Retreat Dribble

One of the most effective tools that an offensive player can use to beat any pressure is to use a retreat dribble (i.e. go backwards).

This can give the dribbler space to see an open teammate. It also gives the player the opportunity to see the pass.

(English) Retreating also creates the situation where the defender must now “close out” – moving forward to get to the player. This is a difficult skill, and often creates the opportunity for the dribbler to get past them.

Particular if the dribbler goes backwards at an angle, rather than straight back, it means the defender is now on their side, which can also be an advantage to the dribbler.


Beating “Man-to-Man” Defence

Full court defence often starts when the offence are passing the ball in from out of court, either after a basket or foul / violation by their opponent.

When denied in this situation, it can be effective to move towards the sideline or baseline (forcing the denying defender to move backwards) and to then quickly change direction (either sideways or backwards).

(English) If the full court defence is “man to man”, it can be effective to have other offensive players move down court, so that the player with the ball now plays 1x1, without the prospect of any double teaming. If additional help is required, it is often the centre or forward who will cut back to receive a pass – as their defender may be less able to place pressure on the dribbler.
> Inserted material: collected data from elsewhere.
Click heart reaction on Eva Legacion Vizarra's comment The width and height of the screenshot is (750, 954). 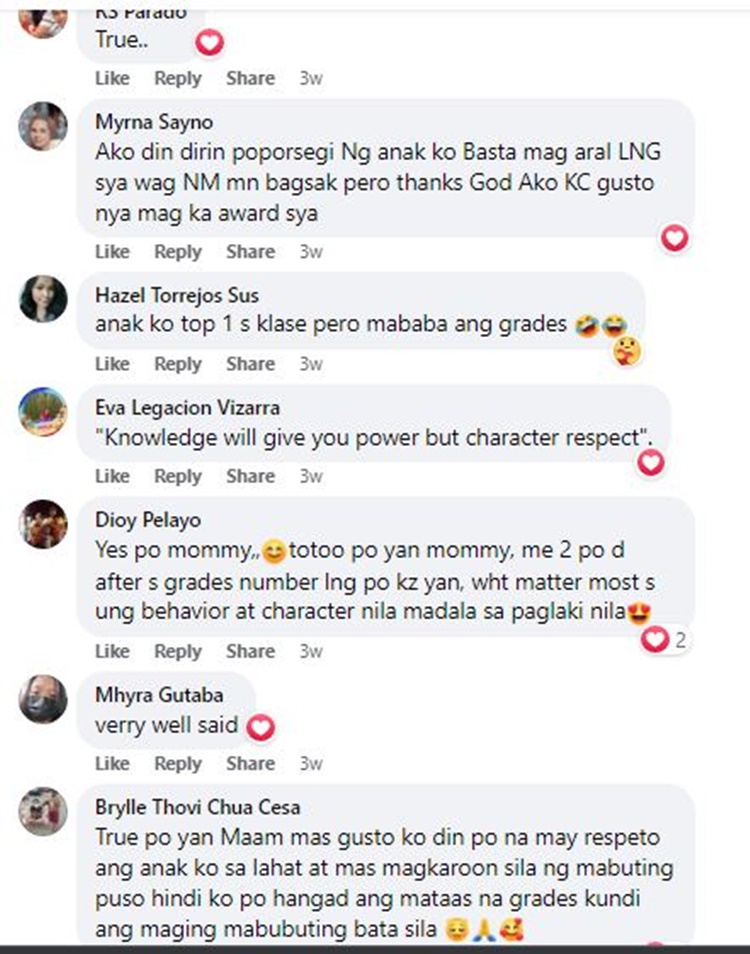coord(651,463)
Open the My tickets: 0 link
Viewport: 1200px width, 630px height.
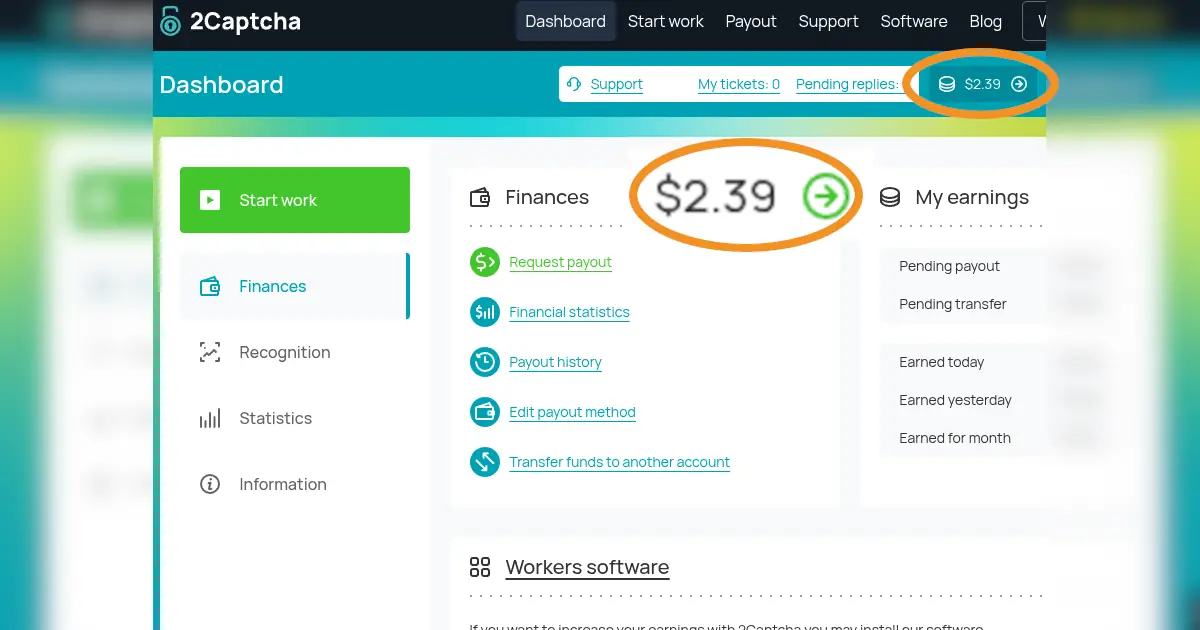[739, 84]
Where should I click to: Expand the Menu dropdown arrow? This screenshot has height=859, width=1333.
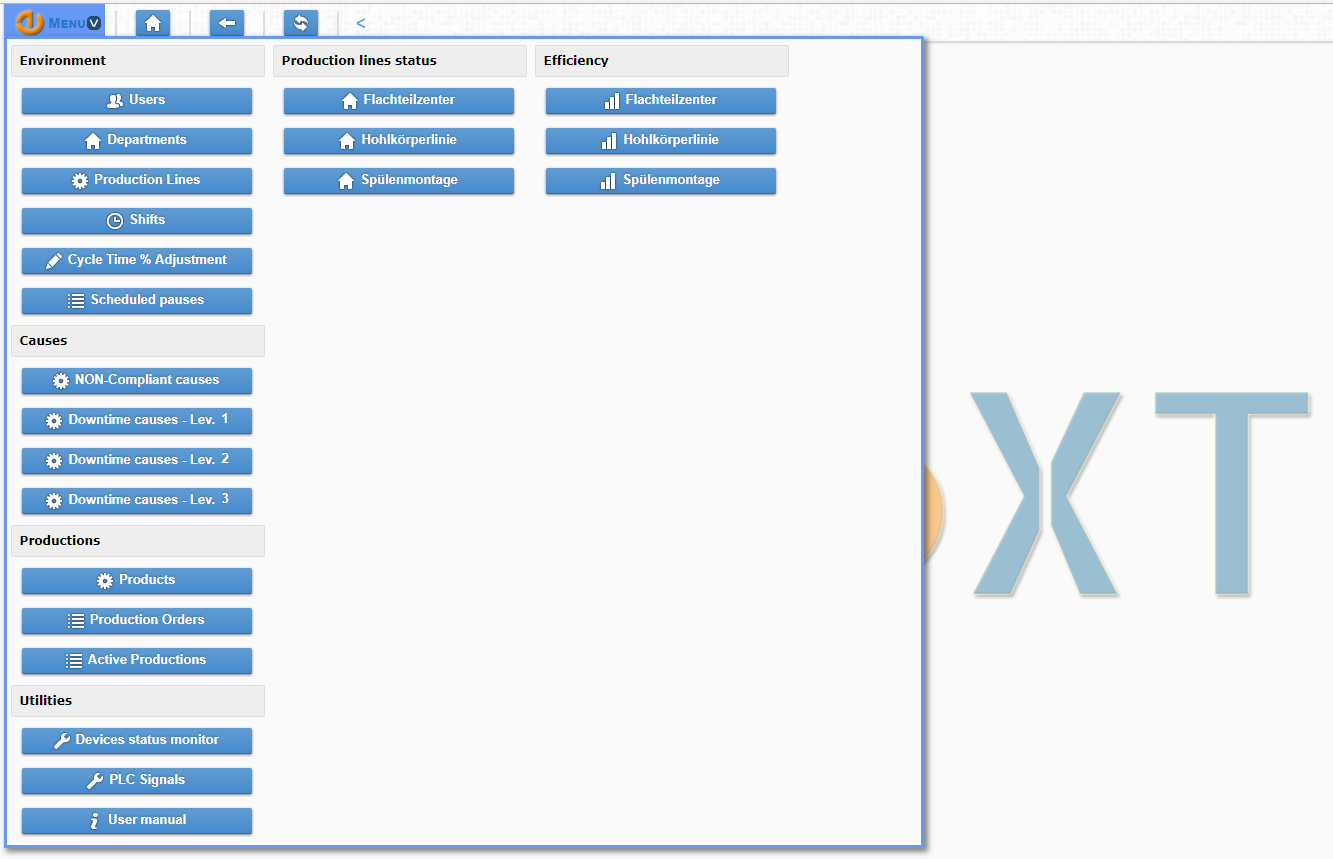tap(94, 20)
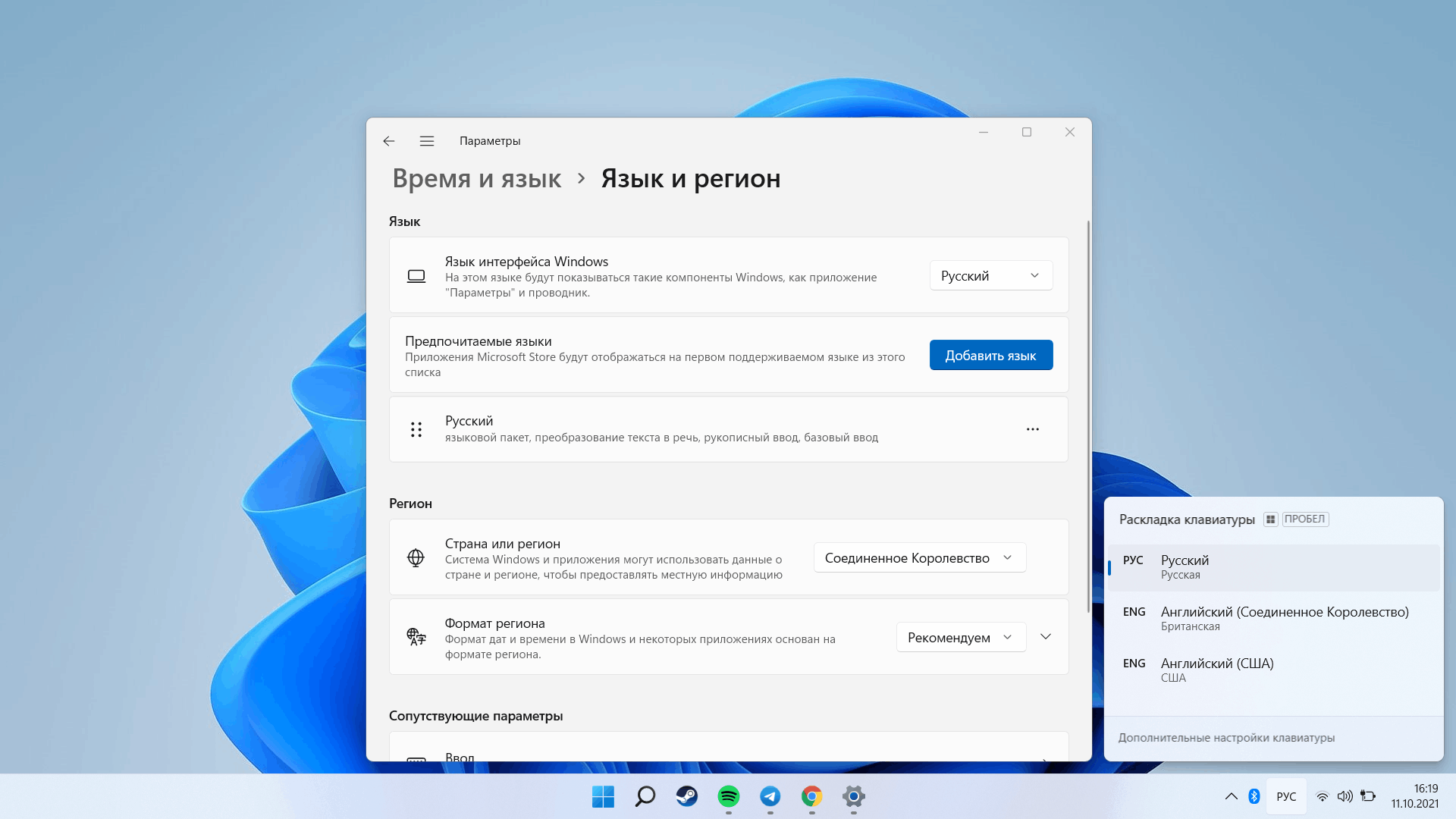Open Google Chrome from taskbar
Image resolution: width=1456 pixels, height=819 pixels.
(x=812, y=796)
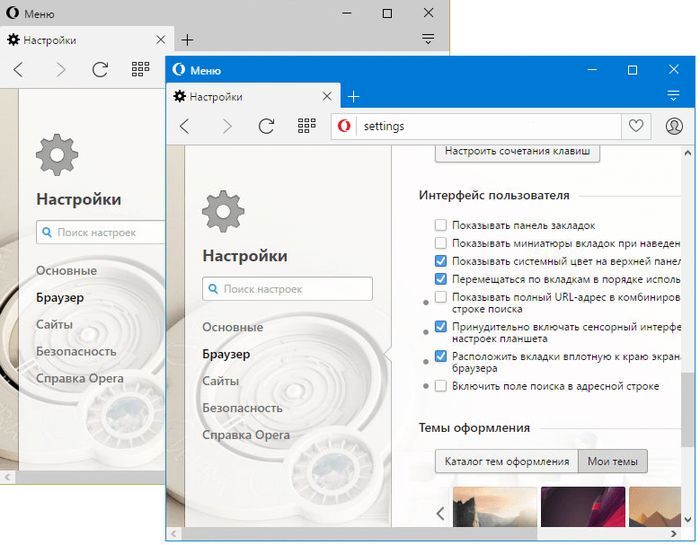
Task: Open Speed Dial icon in the background window
Action: point(141,69)
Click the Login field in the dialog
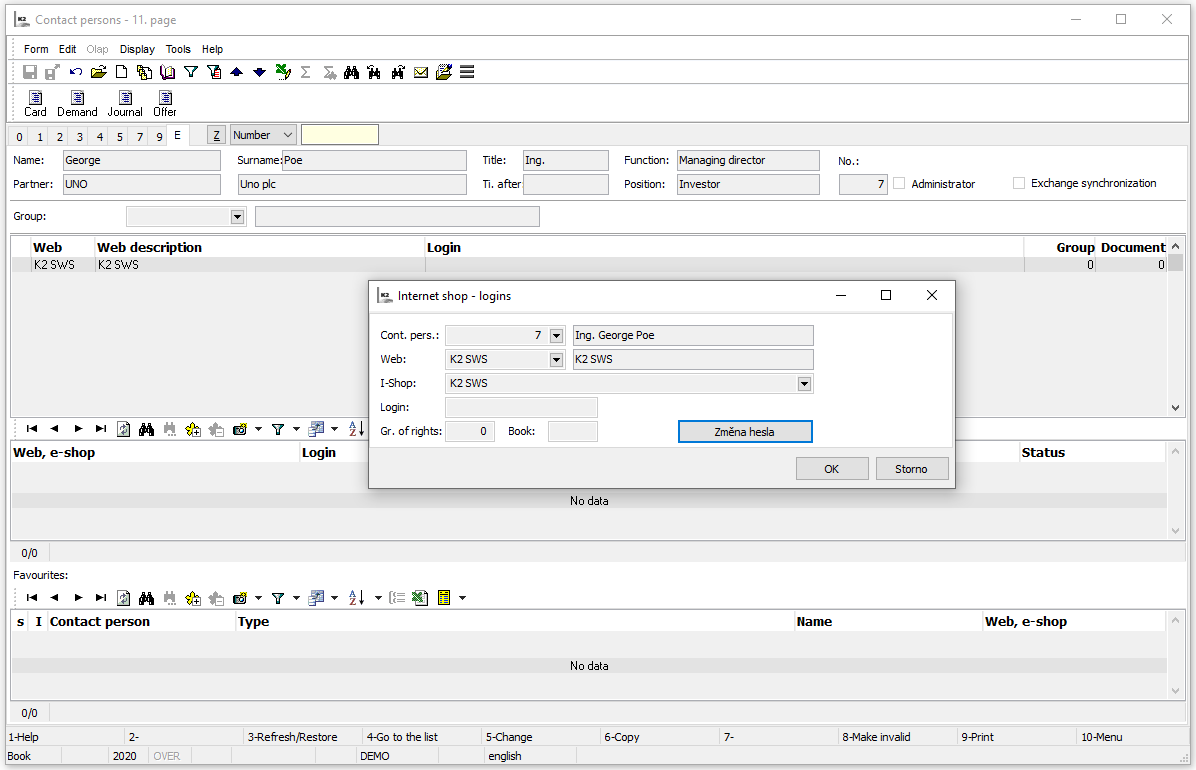The width and height of the screenshot is (1196, 770). pyautogui.click(x=521, y=407)
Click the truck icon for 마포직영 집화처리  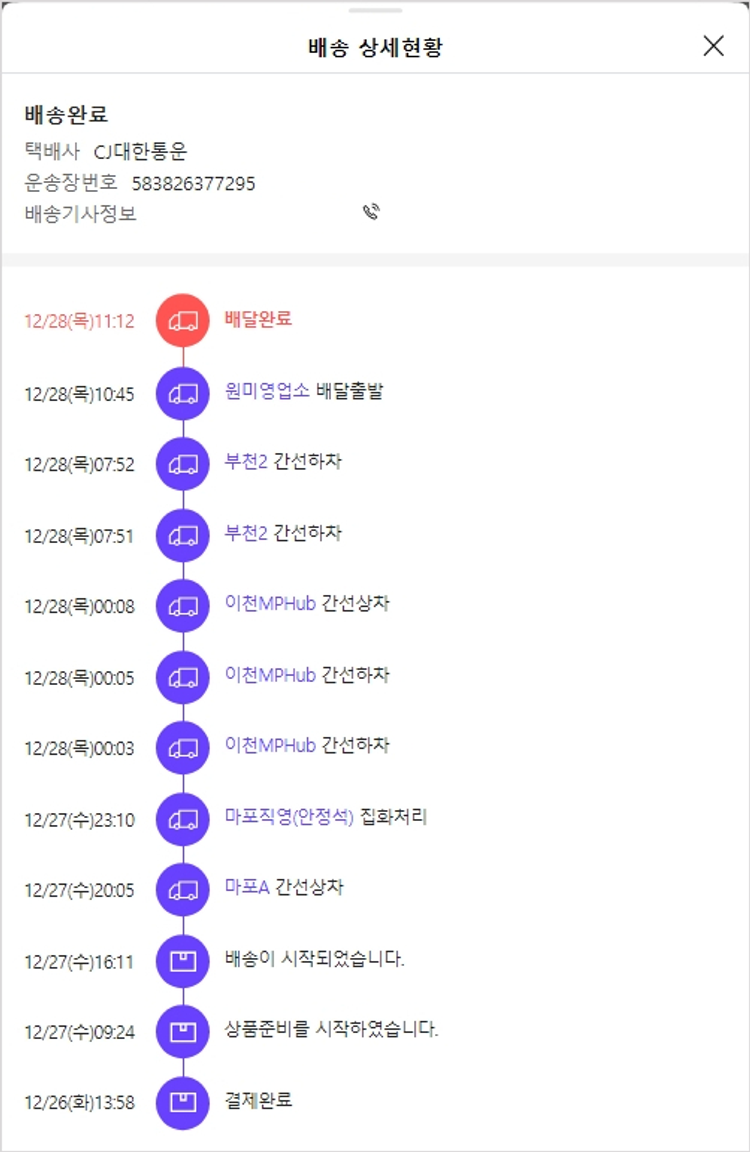point(183,819)
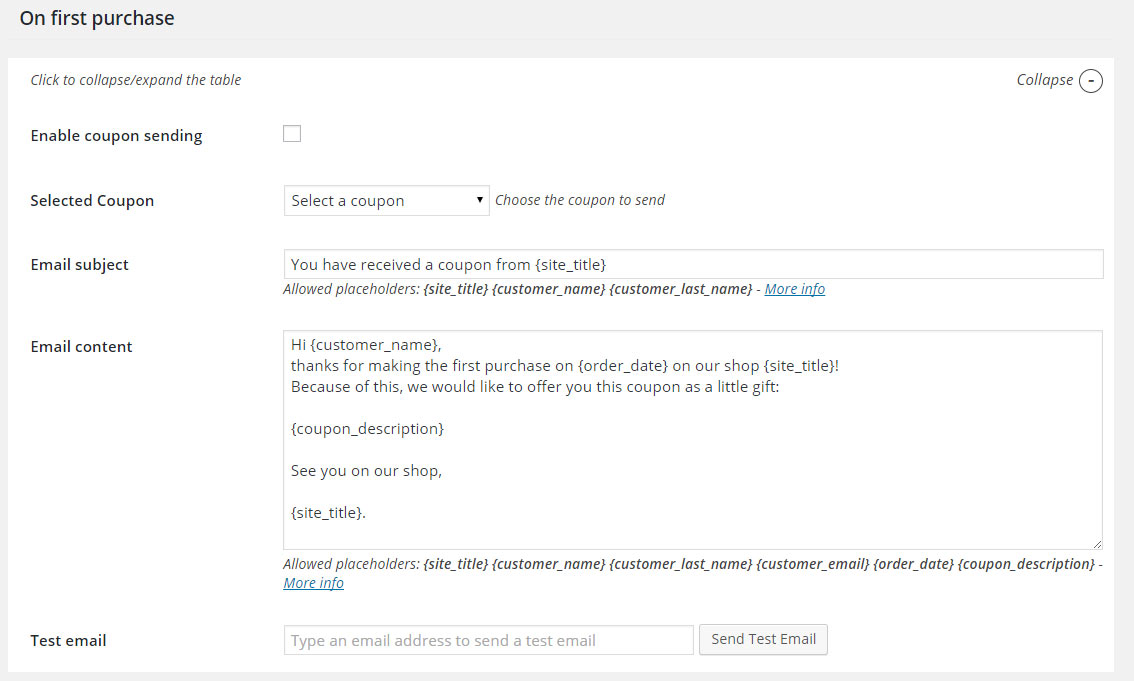Open More info link below Email content
This screenshot has width=1134, height=681.
[313, 583]
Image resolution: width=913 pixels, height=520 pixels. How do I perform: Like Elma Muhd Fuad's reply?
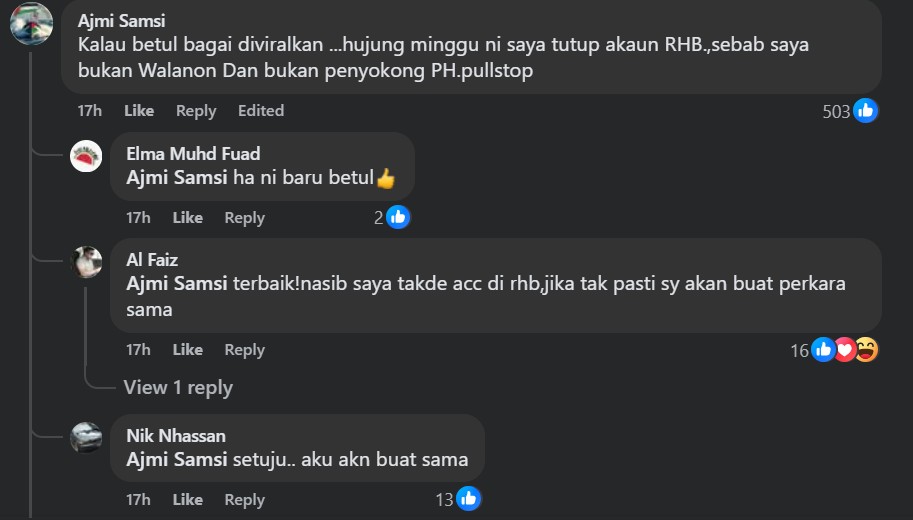pyautogui.click(x=187, y=217)
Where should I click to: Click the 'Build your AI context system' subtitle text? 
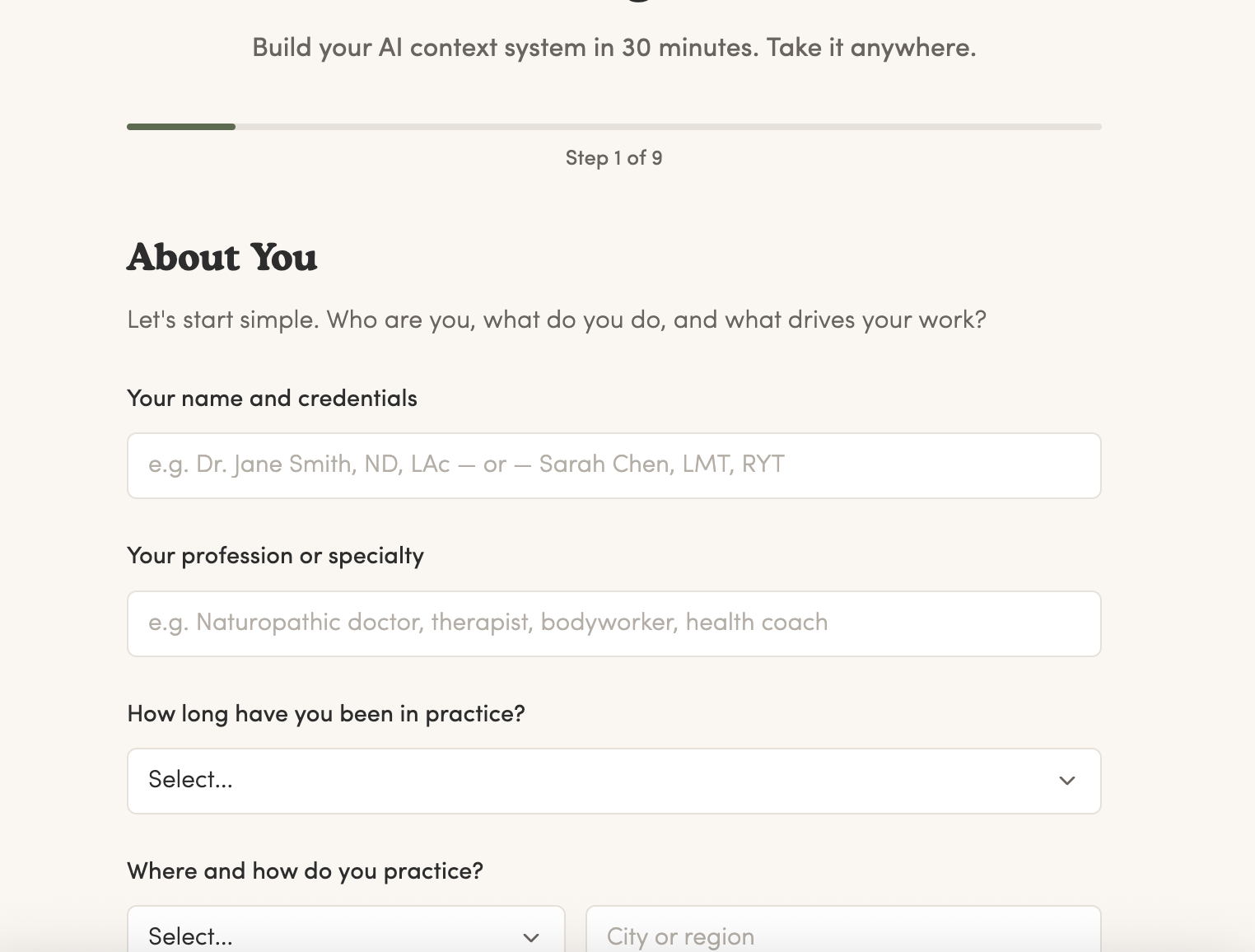pos(614,47)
Beating a Trapping Zone Defence

Coaches may wish to implement a particular structure for playing against a full court “trap” (or “zone press”). Below is a basic framework that can be utilized that focuses on ensuring that:

  • •The player with the ball has three passing options;
  • •Purposeful movement by players to ensure that players do not simply “stand around”.


Retreat when the 2nd Defender Commits

A retreat dribble can be very effective to releasing pressure. Keeping the dribble alive, the dribbler wants to attract a trapping defender, once that defender starts to commit, a retreat dribble can create space to pass to an open teammate. To make this most effective, the ball should be caught no closer to the baseline than the free throw line, in order to ensure that there is room to retreat.


Point Guard Inbound

Having the point guard inbound the ball, can disrupt the defence, particularly when the defence is designed to immediately trap the player receiving the pass (usually the point guard).

The point guard may step into court to receive a pass or may cut past the receiver to receive a hand off.


Pass Over Half Way

Many trapping defences are designed to double team the ball at, or near, the half way line. Accordingly, having players look to pass the ball across the half way line rather than dribble it across can avoid this double team being effective.